┌──

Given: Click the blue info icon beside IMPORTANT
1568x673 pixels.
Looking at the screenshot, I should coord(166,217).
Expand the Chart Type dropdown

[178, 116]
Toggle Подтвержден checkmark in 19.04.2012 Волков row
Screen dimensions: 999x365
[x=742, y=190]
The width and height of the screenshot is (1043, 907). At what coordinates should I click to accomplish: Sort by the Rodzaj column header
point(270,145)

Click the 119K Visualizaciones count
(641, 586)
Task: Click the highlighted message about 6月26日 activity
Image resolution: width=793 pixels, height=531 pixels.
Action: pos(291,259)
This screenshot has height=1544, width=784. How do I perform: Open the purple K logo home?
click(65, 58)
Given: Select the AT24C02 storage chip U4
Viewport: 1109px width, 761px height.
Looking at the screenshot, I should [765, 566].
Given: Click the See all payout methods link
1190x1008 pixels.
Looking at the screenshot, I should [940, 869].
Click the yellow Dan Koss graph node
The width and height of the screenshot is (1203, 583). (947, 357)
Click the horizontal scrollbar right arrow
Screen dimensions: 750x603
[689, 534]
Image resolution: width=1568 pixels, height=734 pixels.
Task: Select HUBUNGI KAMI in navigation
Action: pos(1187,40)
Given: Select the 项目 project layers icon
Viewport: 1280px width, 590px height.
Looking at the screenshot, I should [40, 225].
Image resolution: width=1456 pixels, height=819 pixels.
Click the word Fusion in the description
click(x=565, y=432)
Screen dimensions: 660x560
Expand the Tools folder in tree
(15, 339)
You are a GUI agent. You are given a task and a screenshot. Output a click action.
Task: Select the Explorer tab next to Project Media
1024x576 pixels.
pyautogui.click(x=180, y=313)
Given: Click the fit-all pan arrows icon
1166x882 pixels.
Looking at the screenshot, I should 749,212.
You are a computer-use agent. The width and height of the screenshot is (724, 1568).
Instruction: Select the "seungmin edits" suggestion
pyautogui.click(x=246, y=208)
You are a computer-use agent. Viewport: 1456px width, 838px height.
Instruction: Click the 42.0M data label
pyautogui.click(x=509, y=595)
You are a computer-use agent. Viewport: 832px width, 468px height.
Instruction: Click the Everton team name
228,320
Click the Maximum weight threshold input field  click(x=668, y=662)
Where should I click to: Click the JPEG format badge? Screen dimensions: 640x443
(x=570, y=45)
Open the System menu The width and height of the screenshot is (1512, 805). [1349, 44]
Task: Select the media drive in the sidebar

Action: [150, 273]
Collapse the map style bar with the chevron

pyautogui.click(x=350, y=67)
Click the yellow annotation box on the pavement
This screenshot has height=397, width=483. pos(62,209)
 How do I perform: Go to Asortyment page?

└──

§ **Activity**: Every single record must be transcribed exactly as it stands.

§ **Exercise output**:
Given: Click the blue info icon beside IMPORTANT
1568x673 pixels.
Looking at the screenshot, I should coord(166,217).
Expand the Chart Type dropdown

[178, 116]
Toggle Подтвержден checkmark in 19.04.2012 Волков row
Screen dimensions: 999x365
[x=742, y=190]
The width and height of the screenshot is (1043, 907). At what coordinates should I click to accomplish: Sort by the Rodzaj column header
point(270,145)

Click the 119K Visualizaciones count
(641, 586)
Task: Click the highlighted message about 6月26日 activity
Image resolution: width=793 pixels, height=531 pixels.
Action: pos(291,259)
This screenshot has height=1544, width=784. How do I perform: Open the purple K logo home?
click(65, 58)
Given: Select the AT24C02 storage chip U4
Viewport: 1109px width, 761px height.
Looking at the screenshot, I should [765, 566].
Given: Click the See all payout methods link
1190x1008 pixels.
Looking at the screenshot, I should [940, 869].
Click the yellow Dan Koss graph node
The width and height of the screenshot is (1203, 583). (947, 357)
Click the horizontal scrollbar right arrow
Screen dimensions: 750x603
[689, 534]
Image resolution: width=1568 pixels, height=734 pixels.
Task: Select HUBUNGI KAMI in navigation
Action: pos(1187,40)
Given: Select the 项目 project layers icon
Viewport: 1280px width, 590px height.
Looking at the screenshot, I should [40, 225].
Image resolution: width=1456 pixels, height=819 pixels.
Click the word Fusion in the description
click(x=565, y=432)
Screen dimensions: 660x560
Expand the Tools folder in tree
(15, 339)
You are a GUI agent. You are given a task and a screenshot. Output a click action.
Task: Select the Explorer tab next to Project Media
1024x576 pixels.
pyautogui.click(x=180, y=313)
Given: Click the fit-all pan arrows icon
1166x882 pixels.
Looking at the screenshot, I should 749,212.
You are a computer-use agent. The width and height of the screenshot is (724, 1568).
Instruction: Select the "seungmin edits" suggestion
pyautogui.click(x=246, y=208)
You are a computer-use agent. Viewport: 1456px width, 838px height.
Instruction: Click the 42.0M data label
pyautogui.click(x=509, y=595)
You are a computer-use agent. Viewport: 832px width, 468px height.
Instruction: Click the Everton team name
228,320
Click the Maximum weight threshold input field  click(x=668, y=662)
Where should I click to: Click the JPEG format badge? Screen dimensions: 640x443
(x=570, y=45)
Open the System menu The width and height of the screenshot is (1512, 805). [1349, 44]
Task: Select the media drive in the sidebar

Action: [150, 273]
Collapse the map style bar with the chevron

pyautogui.click(x=350, y=67)
Click the yellow annotation box on the pavement
This screenshot has height=397, width=483. pos(62,209)
 How do I perform: Go to Asortyment page?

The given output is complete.